Best Practices and Considerations:

model.train() vs model.eval(): Always remember to set your model to the correct mode. model.train() enables features like Dropout and BatchNorm updates, while model.eval() disables them, which is crucial for consistent evaluation results.
optimizer.zero_grad(): Clear gradients at the beginning of each training step.
torch.no_grad(): Use this context manager during evaluation to save memory and computations.
Device Management: Move your model and data to the appropriate device (CPU/GPU) using .to(device).

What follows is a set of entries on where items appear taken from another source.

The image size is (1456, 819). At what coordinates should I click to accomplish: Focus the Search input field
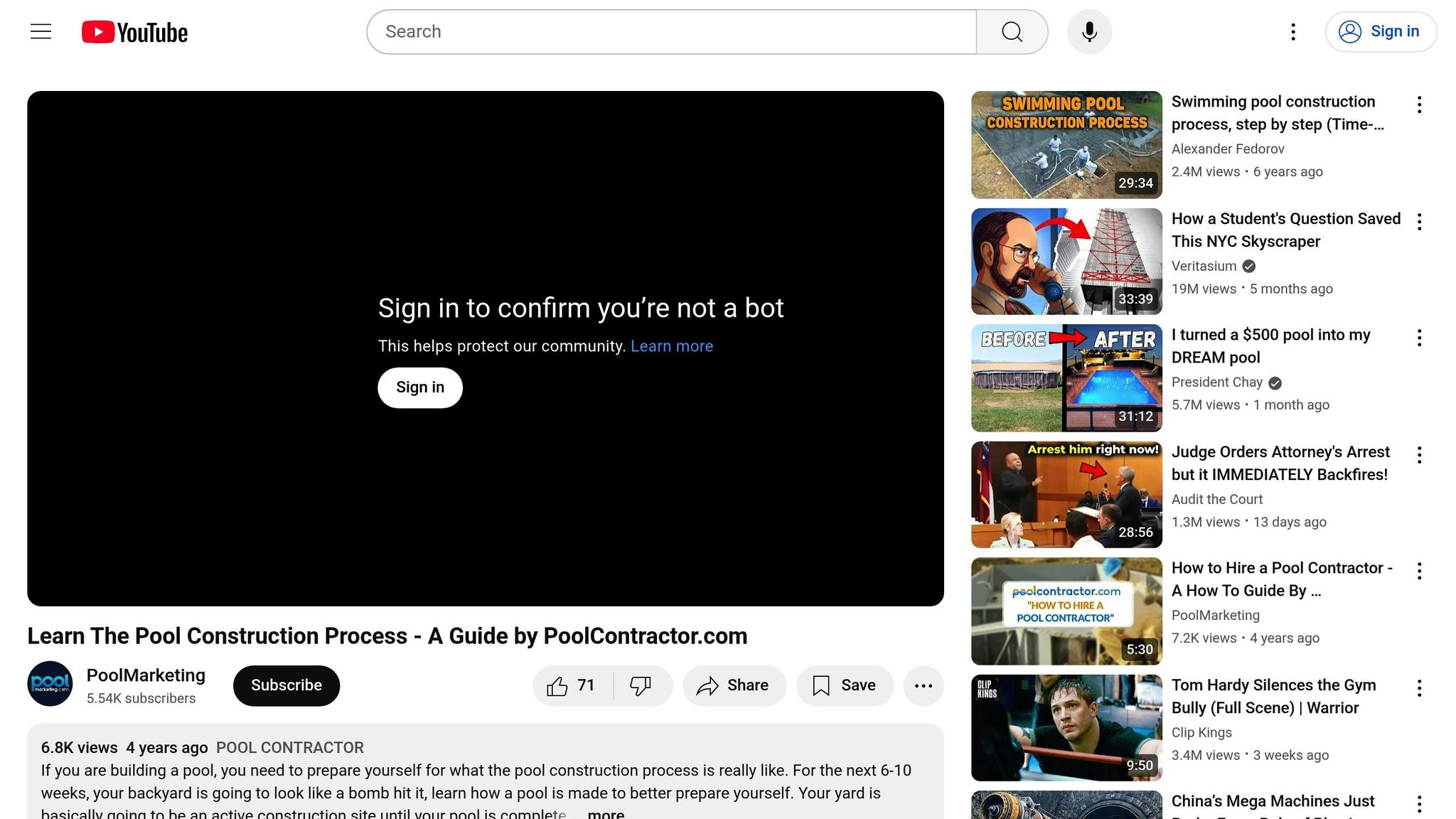coord(670,32)
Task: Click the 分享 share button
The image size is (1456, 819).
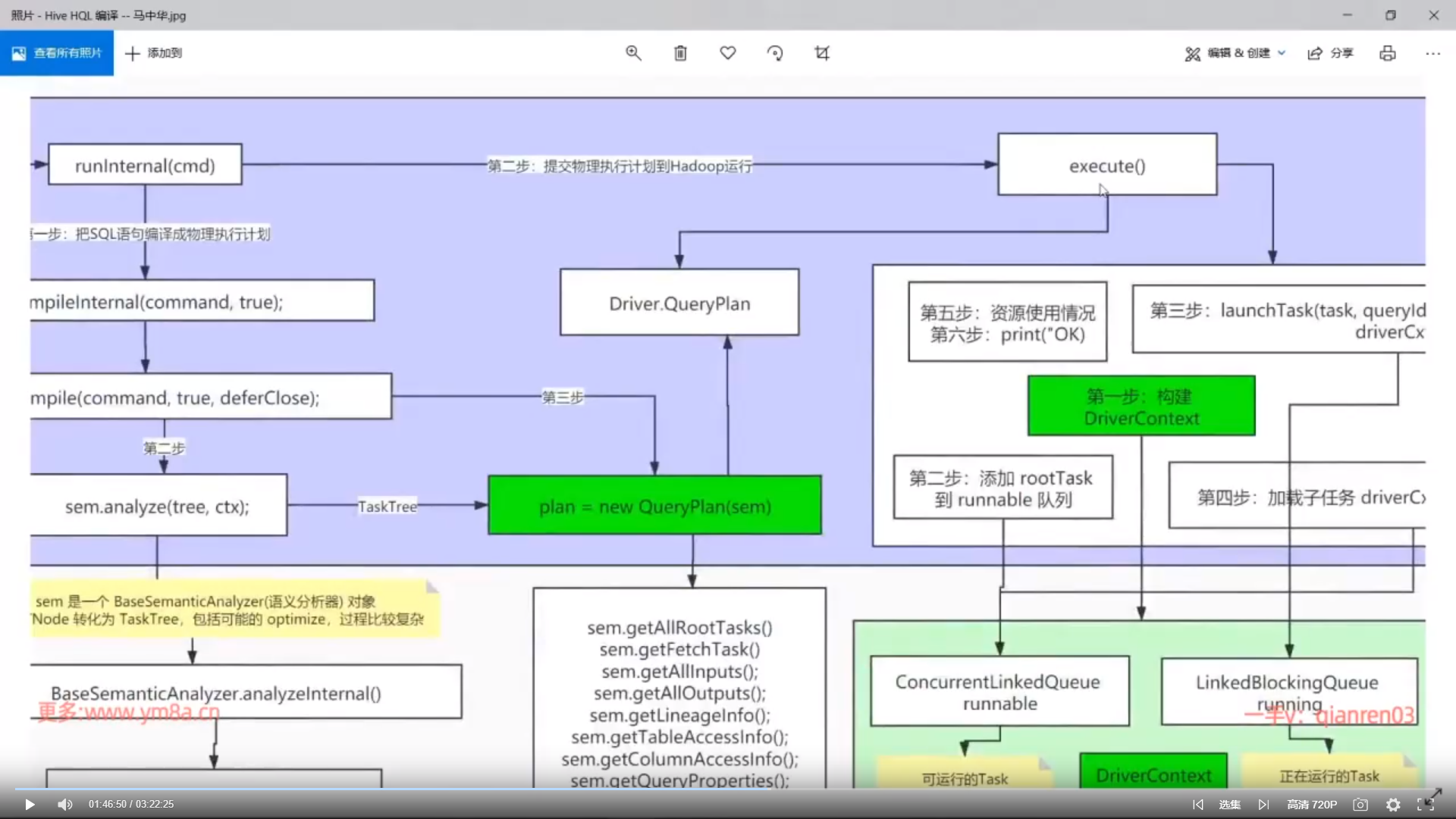Action: [x=1331, y=53]
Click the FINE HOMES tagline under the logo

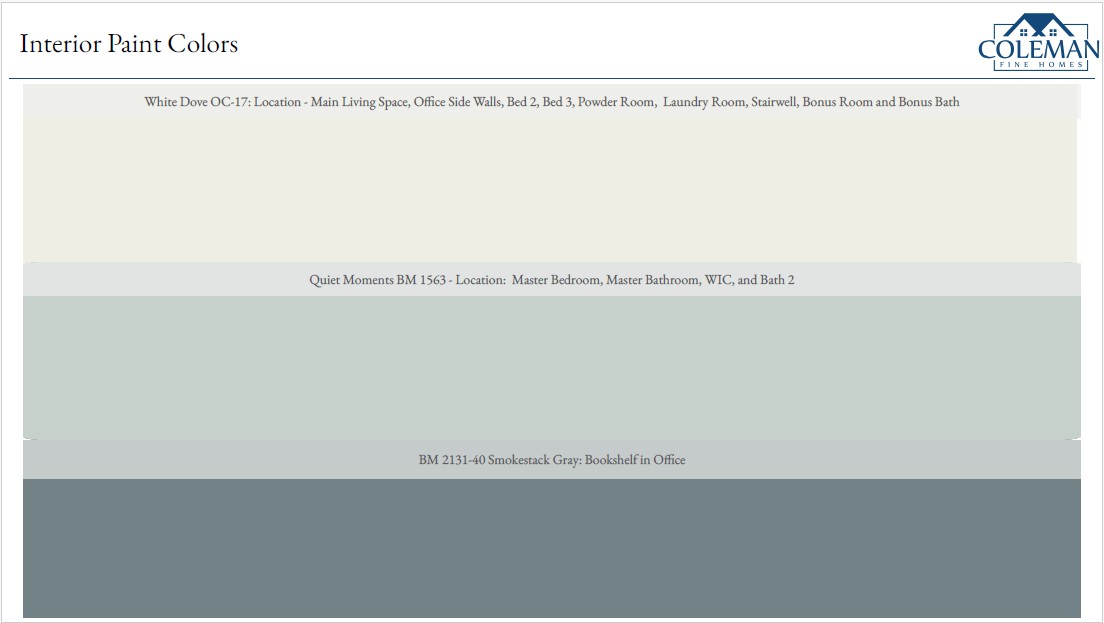pyautogui.click(x=1038, y=65)
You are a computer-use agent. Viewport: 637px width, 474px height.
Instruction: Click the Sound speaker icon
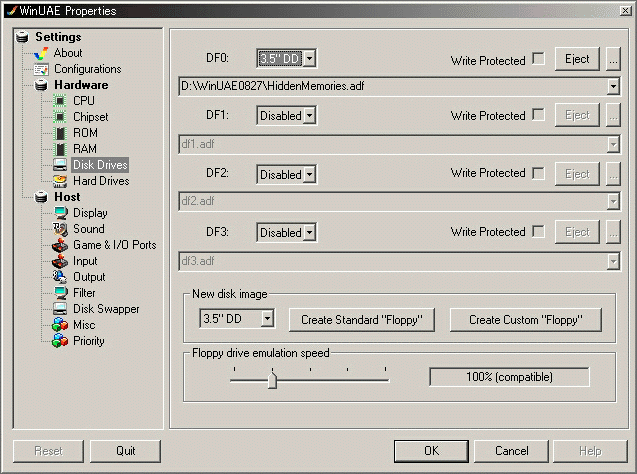pyautogui.click(x=61, y=229)
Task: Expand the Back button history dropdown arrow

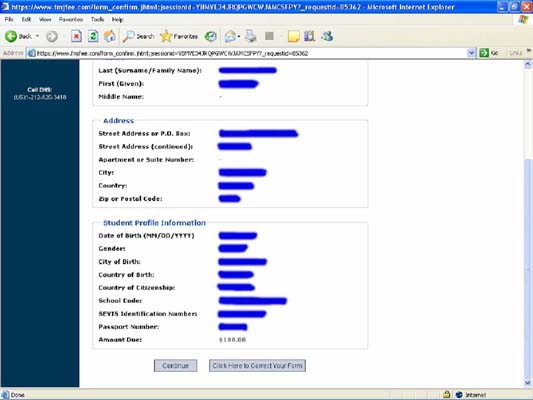Action: point(37,36)
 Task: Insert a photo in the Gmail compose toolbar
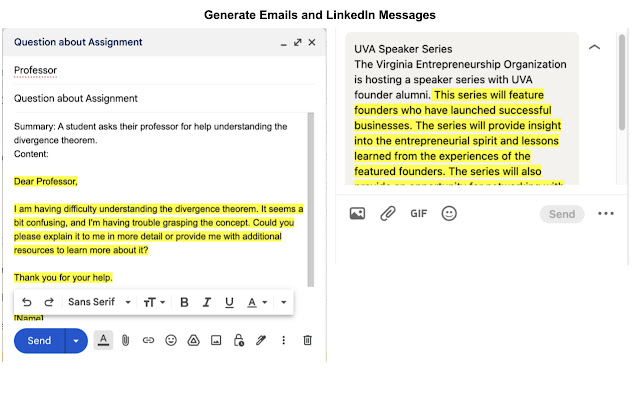(215, 340)
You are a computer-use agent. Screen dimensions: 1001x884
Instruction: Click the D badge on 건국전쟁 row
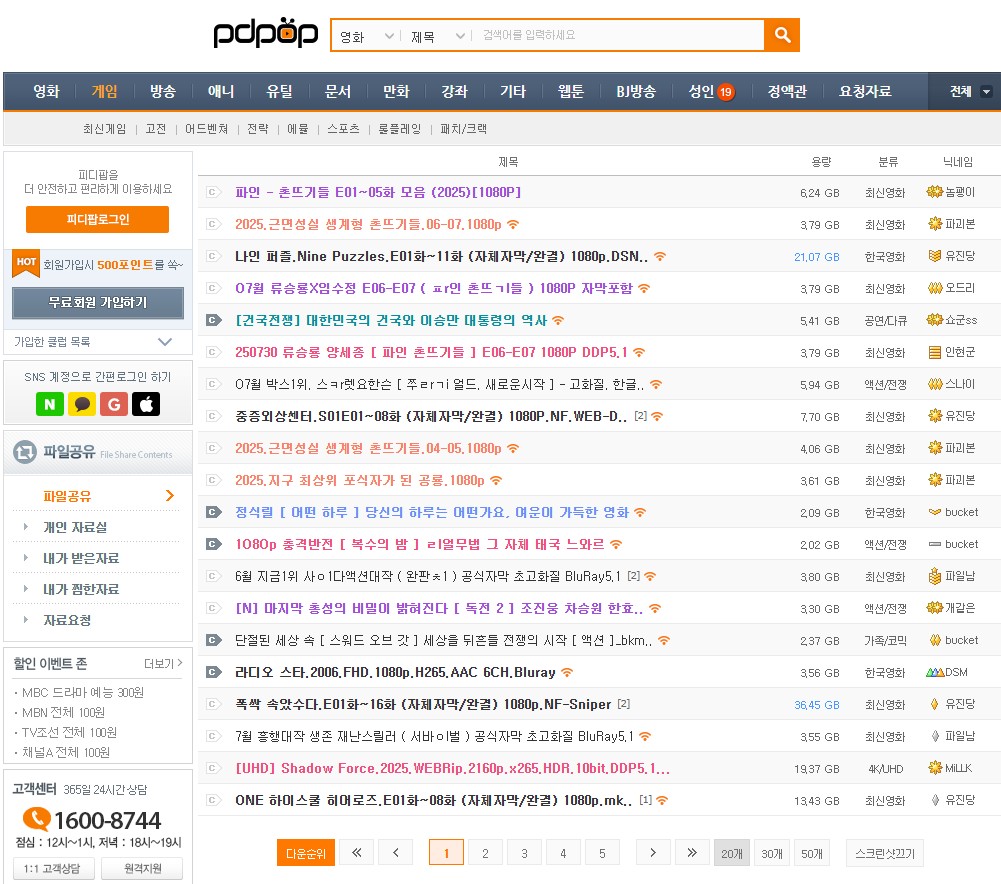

Hyperparameter Tuning: Experiment with learning_rate, batch_size, num_epochs, and optimizer choices.
Early Stopping: Stop training if validation performance plateaus or degrades to prevent overfitting.
Learning Rate Schedulers: Dynamically adjust the learning rate during training.

This comprehensive example demonstrates how to implement a full training and evaluation loop in PyTorch. From here, you can explore more complex architectures, advanced training techniques, and deployment strategies.